The party expressed concern over the government’s penchant for foreign loans, which it claimed had continued to breed corruption among successive administrations in the state.
The state Chairman of the ACN, Mohammed Soba, in statement made available to journalists in Kaduna on Monday, also called on the state’s House of Assembly to probe all foreign loans obtained by Yero, with a view to ascertaining the economic viability of such loans.
According to him, the craving for foreign loans by the governor within the short period of his ascension to power clearly shows the policy direction of the present administration in the state.
He also described the trend as “naked abuse of public trust and the enslavement of the present and future generation of the people of Kaduna state.”
Soba noted that it was unimaginable that a government that had failed to upgrade facilities in the existing Ahmadu Bello University Teaching Hospital and Barau Dikko Specialists Hospital, all in the state, could contemplate taking foreign loans to the tune of N7bn for an elitist hospital.

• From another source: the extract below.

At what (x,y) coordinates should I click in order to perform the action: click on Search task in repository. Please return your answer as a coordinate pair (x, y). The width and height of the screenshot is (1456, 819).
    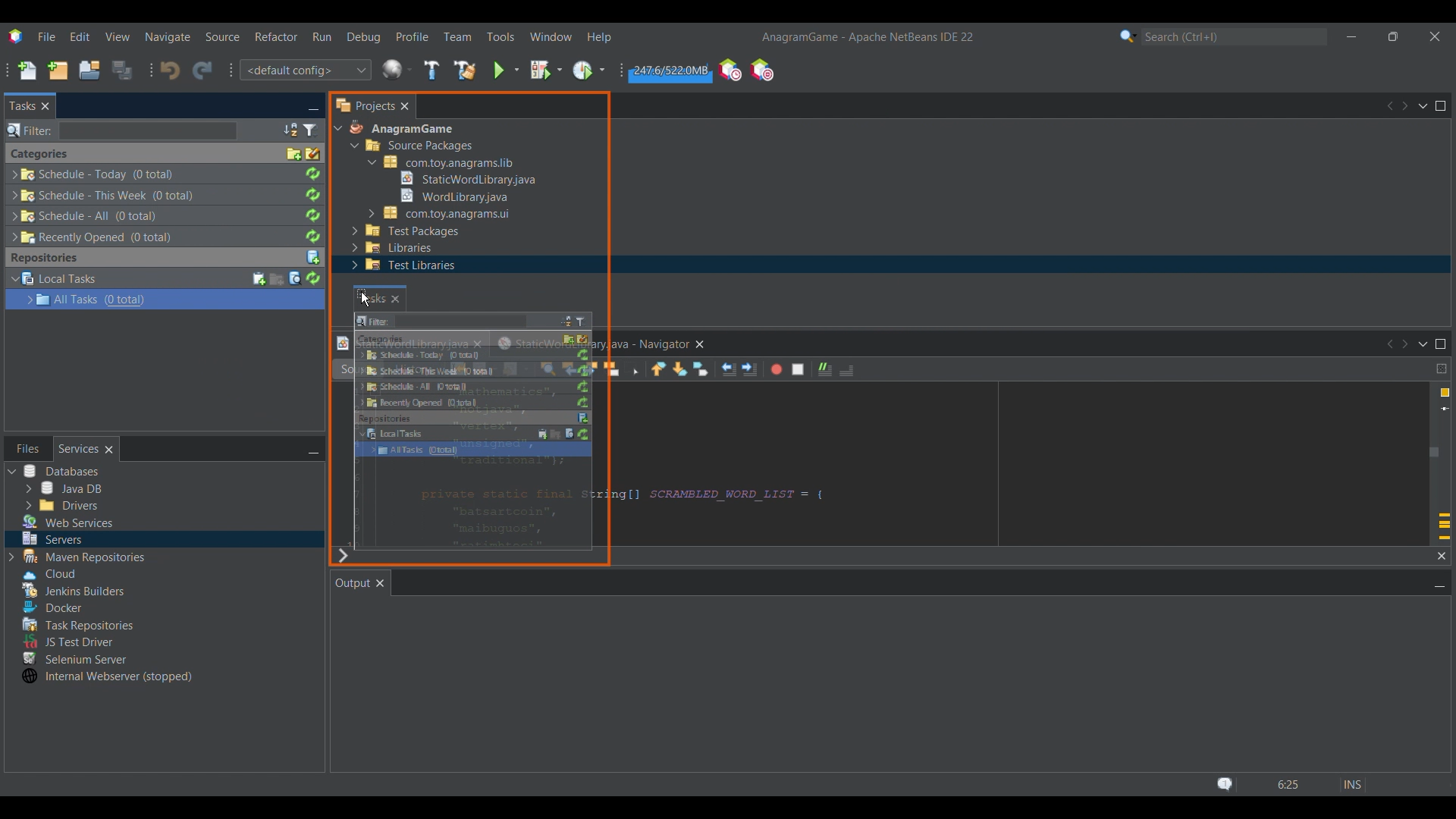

However, the state government, through its Commissioner for Information and Home Affairs, Saidu Adamu, while describing the allegations as spurious, said the governor would not resign as he committed no crime against the state.
According to the commissioner, hospital project is important to the people of the state in view of the fact that since the ABU Teaching Hospital was moved to its permanent site in Shika, Zaria, there has been a vacuum.
He said the hospital, when completed, would also serve the students of the state university for their clinical practices.